Text section:
◇ ◇ ◇ ◇ ◇ ◇ ◇
Operating System - OpenVMS
cancel
Showing results for 
Search instead for 
Did you mean: 

Trying to simulate a hardware error on OpenVMS server

SOLVED
Go to solution
Tom Wolf_3
Valued Contributor

Trying to simulate a hardware error on OpenVMS server

Hello VMS experts.
We are using the HP Operations Manager for Windows VMS Smart Plug In (SPI) to monitor hardware on our VMS servers.
I'm trying to confirm the SPI works by increasing the error count on one of the devices - a tape drive.
Is anyone aware of a command I can run on a VMS server to increase the error count for a device?

I know "set device/reset=(error,operation)" can be used to clear the error count so I'm hoping there's something similiar to increase it so I can simulate a hardware issue on our VMS server's tape drive.

Any assistance would be greatly appreciated.

Thanks in advance.

Tom Wolf
7 REPLIES
Hein van den Heuvel
Honored Contributor

Re: Trying to simulate a hardware error on OpenVMS server

Use the 'Logical Disk' (LD) driver which also has 'Logital Magtape' (LM) support:

http://www.digiater.nl/lddriver.html#LD%20V9.4

It know can inject errors for the LDdriver, and I assume it can do so for for the LMdriver.

hth,
Hein

Hoff
Honored Contributor

Re: Trying to simulate a hardware error on OpenVMS server

Reposting. ITRC is acting like, well, ITRC. Apologies on any duplicate postings.

You could use zdec:

http://www.decuslib.com/decus/vmslt02a/vu/zdec-src.txt

or likely better, clear_errors:

http://www.decuslib.com/decus/freewarev80/clear_errors

Or use SDA on the console and locate the error count for a device in virtual address space and halt the box and "bomb core", err, deposit and continue from the SRM console.

Or use the SDA data to generate a targeted version of this brute-force tool:

http://labs.hoffmanlabs.com/node/815

Or briefly pull the Ethernet connection and plug it back in.

Or load an older magtape and perform a BACKUP.

All of these assume you have a testing server. While unlikely to crash, I would not suggest any of these on a production server.

Some of these (such as the halt-continue) are specific to (most) Alpha boxes and will not operate on Integrity.
◇ ◇ ◇ ◇ ◇ ◇ ◇
Supplied information:

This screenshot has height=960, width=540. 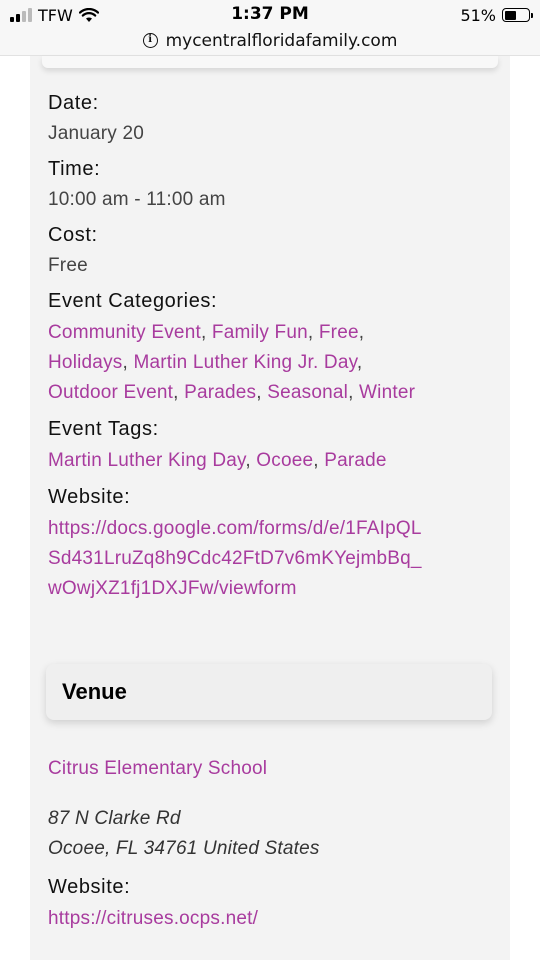 What do you see at coordinates (124, 332) in the screenshot?
I see `category-link: Community Event` at bounding box center [124, 332].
◇ ◇ ◇ ◇ ◇ ◇ ◇
Problems to solve:
(1) Using the OpenVMS thread, say whether each statement agrees with it. Answer yes or no, and quote the words that decide it.
(a) The Smart Plug In is used to monitor hardware on the VMS servers.
(b) Hoff suggests trying the listed methods on a production server.
(c) The halt-continue method works on Integrity boxes.
(2) Rewrite the paragraph of the OpenVMS thread that begins "Hello VMS experts." as a short bulleted list that keeps its main facts.
(3) Answer these questions from the OpenVMS thread.
(a) Which command does the original poster know of for clearing the error count?
(b) Which driver does Hein van den Heuvel suggest using?
(c) Which tool does Hoff call likely better than zdec?

Problem solutions:
(1)
(a) Yes: "to monitor hardware on our VMS servers"
(b) No: "I would not suggest any of these on a production server."
(c) No: "are specific to (most) Alpha boxes and will not operate on Integrity."

(2)
- The HP Operations Manager for Windows VMS Smart Plug In (SPI) monitors hardware on the poster's VMS servers.
- The poster wants to confirm that the SPI works by raising the error count on a tape drive.
- The poster asks for a command, run on a VMS server, that increases a device's error count.

(3)
(a) "set device/reset=(error,operation)"
(b) The Logical Disk (LD) driver, which also has Logical Magtape (LM) support.
(c) clear_errors.